We’re happy to share the debut video from Berlin act CIERŃ for their track “Truthspeak”. In case you’re wondering, there’s no irony in that title; the track is a pretty clear call to action with regards to the terrifying rise of global fascism, and a plea for unity amongst those who oppose it. As with all their tracks, there’s a classic peace-punk vibe to the music, with lyrics and vocals (courtesy of our friend Vancouver transplant Devi) which match the powerful imagery of the video. If you needed something to help brace yourself for the struggles ahead, this should prove fortifying.
Einsturzende Neubauten, “Ten Grand Goldie”
Is there a sweeter balm in these dark times than the promise of new music from Einsturzende Neubauten? We would contend that there is not. New album Alles in Allem is due in May and is providing us with something to look forward to already with the promise shown in debut taster “Ten Grand Goldie”. An interesting meeting of the band’s modern era sound with mid-period Haus der Luge touches, you’ve got trad EN junk percussion, Blixa being charming and doing high pitched screeches, some horns, organs, all kindsa goodness. This thing can’t get here fast enough.
Black Nail Cabaret, “No Gold”
Here’s an incredibly smooth and elegant slice of noir-darkwave-pop courtesy of those cool cats in Black Nail Cabaret. As always, Emese Arvai-Illes’ vocals are the centerpiece, but the combination of blunt kicks and big, lush programming on this number is intoxicating. The follow-up to 2018’s Pseudopop, Gods Verging On Sanity, is due in May and you can bet a high-priced cocktail that we’ll have some comments on it then.
Sturm Café, “Koka Kola Freiheit (EBM Version)”
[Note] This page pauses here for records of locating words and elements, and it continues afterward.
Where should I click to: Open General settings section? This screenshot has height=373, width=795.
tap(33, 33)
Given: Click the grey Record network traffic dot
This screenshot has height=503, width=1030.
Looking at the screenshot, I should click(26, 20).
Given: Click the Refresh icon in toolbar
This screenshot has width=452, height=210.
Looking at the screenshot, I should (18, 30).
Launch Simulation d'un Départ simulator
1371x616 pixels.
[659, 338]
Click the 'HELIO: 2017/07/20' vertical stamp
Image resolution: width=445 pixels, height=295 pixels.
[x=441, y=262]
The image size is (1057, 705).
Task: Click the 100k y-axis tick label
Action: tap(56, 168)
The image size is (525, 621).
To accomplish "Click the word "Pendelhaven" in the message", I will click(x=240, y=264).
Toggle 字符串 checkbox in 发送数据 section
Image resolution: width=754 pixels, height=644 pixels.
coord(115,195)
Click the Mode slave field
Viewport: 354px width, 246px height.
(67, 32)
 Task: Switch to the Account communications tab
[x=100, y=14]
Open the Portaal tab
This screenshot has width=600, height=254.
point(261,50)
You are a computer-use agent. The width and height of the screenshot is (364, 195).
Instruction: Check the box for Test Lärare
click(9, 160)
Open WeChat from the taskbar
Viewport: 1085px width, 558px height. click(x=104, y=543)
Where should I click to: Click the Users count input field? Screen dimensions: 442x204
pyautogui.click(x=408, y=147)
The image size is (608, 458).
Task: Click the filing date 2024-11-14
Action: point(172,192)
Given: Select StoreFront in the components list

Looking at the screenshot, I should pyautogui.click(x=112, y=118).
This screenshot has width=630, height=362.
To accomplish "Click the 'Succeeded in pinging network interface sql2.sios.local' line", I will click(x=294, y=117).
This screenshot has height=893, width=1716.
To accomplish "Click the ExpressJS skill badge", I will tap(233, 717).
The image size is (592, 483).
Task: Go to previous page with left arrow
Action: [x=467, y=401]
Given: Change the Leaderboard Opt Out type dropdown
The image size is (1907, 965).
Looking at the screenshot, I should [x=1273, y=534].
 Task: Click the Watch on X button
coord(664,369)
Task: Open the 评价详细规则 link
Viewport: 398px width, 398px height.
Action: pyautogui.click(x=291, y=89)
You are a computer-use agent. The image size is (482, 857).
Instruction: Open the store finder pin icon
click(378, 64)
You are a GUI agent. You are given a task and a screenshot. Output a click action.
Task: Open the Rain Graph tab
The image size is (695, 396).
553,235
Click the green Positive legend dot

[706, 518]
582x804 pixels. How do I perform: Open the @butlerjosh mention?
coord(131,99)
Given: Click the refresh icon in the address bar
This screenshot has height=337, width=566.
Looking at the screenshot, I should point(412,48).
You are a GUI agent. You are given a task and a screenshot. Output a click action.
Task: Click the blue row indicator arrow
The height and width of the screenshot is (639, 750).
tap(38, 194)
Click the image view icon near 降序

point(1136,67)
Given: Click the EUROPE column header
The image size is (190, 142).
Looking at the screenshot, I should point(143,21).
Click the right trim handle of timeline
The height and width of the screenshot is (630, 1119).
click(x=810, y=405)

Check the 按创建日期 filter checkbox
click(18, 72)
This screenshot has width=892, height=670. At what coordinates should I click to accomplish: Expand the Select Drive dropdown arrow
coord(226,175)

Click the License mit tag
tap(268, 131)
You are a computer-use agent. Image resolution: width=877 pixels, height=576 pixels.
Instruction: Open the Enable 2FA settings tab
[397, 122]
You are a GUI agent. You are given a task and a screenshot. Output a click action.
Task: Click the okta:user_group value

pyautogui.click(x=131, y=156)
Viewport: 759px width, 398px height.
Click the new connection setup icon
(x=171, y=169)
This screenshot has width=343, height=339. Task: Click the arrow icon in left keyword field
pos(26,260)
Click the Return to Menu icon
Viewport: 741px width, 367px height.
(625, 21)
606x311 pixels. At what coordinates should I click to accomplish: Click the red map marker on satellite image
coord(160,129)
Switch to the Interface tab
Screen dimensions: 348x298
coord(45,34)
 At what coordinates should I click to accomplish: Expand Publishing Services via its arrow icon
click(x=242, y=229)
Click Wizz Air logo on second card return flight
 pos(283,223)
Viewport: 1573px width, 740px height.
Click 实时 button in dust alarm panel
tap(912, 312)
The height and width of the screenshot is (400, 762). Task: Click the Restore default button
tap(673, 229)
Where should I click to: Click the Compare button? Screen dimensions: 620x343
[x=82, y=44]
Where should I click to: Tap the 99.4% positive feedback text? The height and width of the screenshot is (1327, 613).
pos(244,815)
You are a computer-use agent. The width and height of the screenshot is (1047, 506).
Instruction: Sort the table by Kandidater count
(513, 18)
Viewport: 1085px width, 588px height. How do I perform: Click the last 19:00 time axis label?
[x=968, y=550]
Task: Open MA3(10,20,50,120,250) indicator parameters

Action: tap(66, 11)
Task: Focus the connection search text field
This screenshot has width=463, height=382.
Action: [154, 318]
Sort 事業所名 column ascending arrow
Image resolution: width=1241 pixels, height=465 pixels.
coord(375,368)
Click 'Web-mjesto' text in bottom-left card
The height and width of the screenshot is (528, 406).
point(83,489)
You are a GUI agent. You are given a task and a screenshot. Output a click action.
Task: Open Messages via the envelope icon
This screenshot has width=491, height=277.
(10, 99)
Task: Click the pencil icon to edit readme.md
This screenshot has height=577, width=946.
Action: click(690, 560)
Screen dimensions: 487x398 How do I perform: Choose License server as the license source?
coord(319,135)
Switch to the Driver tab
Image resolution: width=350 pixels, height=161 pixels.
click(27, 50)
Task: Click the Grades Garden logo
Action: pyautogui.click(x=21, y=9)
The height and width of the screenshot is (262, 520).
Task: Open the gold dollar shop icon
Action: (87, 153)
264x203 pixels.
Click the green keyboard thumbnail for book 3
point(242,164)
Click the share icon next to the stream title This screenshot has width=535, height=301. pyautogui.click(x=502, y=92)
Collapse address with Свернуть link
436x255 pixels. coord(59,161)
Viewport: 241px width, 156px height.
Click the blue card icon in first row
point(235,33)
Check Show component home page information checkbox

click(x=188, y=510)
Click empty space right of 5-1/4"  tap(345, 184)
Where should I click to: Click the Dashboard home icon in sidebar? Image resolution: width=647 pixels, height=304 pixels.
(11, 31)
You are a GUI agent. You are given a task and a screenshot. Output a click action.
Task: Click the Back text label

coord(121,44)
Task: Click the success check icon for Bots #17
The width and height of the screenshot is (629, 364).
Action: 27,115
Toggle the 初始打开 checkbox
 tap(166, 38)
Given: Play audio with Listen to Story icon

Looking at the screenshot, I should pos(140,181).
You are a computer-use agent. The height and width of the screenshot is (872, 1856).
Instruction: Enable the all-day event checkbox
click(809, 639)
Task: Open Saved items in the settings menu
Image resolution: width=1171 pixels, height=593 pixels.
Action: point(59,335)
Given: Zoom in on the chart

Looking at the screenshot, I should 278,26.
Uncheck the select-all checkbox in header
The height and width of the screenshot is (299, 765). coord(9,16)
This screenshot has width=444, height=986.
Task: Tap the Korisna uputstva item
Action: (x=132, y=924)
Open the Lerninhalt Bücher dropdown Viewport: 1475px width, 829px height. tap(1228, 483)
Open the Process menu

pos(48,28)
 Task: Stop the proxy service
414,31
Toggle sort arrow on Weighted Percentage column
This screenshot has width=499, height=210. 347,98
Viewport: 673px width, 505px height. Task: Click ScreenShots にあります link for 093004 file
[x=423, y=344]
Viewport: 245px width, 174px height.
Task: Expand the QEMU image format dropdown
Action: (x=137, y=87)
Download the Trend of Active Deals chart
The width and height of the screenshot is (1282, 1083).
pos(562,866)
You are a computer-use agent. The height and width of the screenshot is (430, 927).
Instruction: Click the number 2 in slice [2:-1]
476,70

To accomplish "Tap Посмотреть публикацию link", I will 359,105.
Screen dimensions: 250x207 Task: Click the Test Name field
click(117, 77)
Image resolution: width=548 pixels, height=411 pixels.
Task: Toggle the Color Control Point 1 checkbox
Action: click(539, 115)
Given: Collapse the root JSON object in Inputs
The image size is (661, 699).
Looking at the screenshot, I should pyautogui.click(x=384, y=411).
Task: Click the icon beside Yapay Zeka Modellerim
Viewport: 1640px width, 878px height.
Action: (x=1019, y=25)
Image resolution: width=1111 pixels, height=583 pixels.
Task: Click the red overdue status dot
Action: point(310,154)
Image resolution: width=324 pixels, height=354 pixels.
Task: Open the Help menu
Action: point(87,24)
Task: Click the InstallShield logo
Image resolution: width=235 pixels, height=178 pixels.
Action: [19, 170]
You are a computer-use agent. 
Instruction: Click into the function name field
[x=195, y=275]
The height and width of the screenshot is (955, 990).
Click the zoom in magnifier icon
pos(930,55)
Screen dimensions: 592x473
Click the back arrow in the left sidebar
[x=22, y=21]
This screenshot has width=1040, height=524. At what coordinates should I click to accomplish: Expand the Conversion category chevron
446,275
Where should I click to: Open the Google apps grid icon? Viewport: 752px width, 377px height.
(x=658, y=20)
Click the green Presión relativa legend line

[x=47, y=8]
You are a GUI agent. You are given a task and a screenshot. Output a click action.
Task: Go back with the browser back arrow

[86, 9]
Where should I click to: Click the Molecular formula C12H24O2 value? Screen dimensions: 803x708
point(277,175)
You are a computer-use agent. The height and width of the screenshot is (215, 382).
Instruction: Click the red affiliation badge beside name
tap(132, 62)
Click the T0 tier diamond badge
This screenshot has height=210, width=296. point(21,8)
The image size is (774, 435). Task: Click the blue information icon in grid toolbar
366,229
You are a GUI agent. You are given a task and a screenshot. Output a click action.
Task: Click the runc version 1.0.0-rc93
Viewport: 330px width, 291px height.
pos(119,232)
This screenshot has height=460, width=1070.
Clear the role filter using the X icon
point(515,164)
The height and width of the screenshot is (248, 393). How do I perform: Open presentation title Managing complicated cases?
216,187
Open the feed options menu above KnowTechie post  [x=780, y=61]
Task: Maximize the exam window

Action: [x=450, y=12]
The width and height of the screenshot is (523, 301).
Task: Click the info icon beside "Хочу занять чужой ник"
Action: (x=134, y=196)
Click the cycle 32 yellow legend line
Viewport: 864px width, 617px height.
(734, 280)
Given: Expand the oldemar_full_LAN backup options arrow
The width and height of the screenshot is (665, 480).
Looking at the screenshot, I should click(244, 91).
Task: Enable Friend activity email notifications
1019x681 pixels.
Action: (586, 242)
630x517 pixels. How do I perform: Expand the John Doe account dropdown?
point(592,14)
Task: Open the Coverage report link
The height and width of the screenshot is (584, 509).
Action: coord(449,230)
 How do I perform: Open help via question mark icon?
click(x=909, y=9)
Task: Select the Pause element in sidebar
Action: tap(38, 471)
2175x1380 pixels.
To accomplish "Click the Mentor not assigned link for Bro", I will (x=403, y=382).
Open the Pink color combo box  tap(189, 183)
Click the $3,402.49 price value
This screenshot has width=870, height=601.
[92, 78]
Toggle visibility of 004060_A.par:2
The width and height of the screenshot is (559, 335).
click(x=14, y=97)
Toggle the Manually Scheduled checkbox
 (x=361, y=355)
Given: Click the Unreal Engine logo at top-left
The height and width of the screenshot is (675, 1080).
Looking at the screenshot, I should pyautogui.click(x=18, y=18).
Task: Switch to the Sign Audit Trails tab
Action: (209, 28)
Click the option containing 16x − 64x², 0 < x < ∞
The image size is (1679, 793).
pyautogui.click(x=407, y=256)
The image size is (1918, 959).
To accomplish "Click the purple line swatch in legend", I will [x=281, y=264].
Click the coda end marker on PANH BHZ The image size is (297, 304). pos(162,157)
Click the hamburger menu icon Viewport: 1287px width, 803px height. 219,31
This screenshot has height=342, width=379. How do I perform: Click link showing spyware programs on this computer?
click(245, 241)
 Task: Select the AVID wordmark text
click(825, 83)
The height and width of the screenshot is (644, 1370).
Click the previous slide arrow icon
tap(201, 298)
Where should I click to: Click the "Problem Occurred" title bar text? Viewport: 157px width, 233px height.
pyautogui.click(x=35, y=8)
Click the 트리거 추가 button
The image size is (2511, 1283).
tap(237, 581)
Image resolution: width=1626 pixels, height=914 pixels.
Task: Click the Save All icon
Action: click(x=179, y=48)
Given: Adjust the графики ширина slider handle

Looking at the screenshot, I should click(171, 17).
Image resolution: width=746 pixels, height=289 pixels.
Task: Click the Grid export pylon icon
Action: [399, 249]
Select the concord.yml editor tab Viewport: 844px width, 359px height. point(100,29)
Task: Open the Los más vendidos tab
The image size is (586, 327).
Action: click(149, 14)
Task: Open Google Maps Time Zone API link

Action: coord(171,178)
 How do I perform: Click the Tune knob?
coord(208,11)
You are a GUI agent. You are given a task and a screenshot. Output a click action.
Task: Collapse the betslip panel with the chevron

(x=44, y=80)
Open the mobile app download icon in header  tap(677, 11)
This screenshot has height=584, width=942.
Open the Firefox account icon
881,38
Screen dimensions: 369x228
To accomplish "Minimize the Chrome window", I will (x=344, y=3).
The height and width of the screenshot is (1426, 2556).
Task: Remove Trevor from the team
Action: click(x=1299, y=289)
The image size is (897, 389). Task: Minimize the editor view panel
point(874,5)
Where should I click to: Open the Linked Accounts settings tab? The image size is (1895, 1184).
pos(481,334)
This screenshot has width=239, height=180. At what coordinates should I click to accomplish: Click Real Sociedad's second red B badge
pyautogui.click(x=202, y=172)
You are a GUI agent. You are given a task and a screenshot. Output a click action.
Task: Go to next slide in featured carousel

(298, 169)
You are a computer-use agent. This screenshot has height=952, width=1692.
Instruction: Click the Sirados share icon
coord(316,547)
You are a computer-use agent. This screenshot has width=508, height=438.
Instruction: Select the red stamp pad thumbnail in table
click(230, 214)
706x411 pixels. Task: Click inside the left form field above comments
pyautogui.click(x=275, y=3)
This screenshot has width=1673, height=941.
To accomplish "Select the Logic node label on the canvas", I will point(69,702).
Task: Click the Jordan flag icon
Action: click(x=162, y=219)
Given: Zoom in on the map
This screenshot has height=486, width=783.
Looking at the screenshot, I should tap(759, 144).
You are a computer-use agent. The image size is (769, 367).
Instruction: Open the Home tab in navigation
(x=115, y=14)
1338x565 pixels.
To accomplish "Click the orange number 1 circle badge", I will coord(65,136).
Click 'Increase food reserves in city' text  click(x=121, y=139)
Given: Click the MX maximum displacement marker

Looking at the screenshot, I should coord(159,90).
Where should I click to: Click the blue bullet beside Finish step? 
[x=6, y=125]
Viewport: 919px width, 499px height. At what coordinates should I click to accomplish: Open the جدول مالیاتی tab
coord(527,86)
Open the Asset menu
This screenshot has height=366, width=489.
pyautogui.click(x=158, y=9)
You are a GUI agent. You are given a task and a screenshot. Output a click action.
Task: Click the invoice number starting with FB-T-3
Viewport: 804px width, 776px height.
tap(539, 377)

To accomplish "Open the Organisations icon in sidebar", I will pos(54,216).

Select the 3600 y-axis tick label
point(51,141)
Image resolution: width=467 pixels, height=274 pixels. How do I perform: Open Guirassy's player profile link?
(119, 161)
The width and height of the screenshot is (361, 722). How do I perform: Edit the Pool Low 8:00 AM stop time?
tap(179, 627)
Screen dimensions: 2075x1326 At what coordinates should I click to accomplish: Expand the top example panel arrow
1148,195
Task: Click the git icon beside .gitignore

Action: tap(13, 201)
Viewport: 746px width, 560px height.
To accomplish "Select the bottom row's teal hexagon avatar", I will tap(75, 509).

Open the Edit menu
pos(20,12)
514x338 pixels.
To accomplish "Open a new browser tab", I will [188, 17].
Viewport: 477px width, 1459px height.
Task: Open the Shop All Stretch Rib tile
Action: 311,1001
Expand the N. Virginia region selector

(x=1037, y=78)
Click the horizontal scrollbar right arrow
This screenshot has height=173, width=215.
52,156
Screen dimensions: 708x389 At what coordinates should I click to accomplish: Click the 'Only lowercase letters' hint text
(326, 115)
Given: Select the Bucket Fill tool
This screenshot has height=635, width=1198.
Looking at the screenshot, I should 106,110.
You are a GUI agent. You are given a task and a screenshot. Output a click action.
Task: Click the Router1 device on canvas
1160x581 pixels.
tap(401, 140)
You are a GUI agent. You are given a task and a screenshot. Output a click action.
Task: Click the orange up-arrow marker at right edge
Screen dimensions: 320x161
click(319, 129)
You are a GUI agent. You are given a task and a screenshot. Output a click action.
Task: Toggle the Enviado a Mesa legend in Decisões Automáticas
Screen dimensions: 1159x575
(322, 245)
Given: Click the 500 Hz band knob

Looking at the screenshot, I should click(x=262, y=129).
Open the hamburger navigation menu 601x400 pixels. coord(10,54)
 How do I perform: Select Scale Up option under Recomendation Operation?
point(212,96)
We were talking on last week’s podcast about the number of bands doing some spring cleaning on Bandcamp in response to the shutdown of live activity, and those quirky Swedes in Sturm Café are no exception. Amongst four other rarities, check this entirely reconstructed version of our beloved “Koka Kola Freiheit”. None of the synthpop-cum-italodisco stylings of the version we’re familiar with: it’s all stiff upper-lip (and tongue subtly in cheek) EBM here.
Blutengel + Hocico, “Obscured”
Hey gang, Alex here again. Look I know what you’re thinking; “Here’s old man Kennedy with an overly defensive post about how the new Blutengel thing is passable, *yawn*.” I know my write-ups about Pohl and company are usually pretty tongue-in-cheek in that way where I’m using irony as a curtain to cover for the fact that I totally unironically like the dopey German vampire band, but what if I were to tell you this new collab with venerable Mexican aggrotech godfathers Hocico actually kind of slaps? It’s basically a Hocico song with a Blutengel chorus slapped on it, and if that doesn’t sound appealing to you you might as well move on. But if it sounds even vaguely intriguing, why not give it a listen? I did and my day was mildly improved by the experience.
Alex Reed, “Sunday/The Sun Always Shines On TV”
To quote a wise man, “everybody knows shit’s fucked“. And while we’re certainly indulging in our fair share of escapism during these times, we also feel the need to reckon with…whatever the hell this is. It seemed fitting, then, that our friend Alex Reed elected to roll out a set of covers for his “Live From Quantine” streaming concert which tap into the strange brew of uncertainty, peril, and cautious hope currently fermenting in all of us. And segueing Bowie’s 9/11 snapshot with something as wistfully romantic as A-ha’s “The Sun Always Shines On TV” is just the sort of savvy curatorial move we’d expect from the good doctor.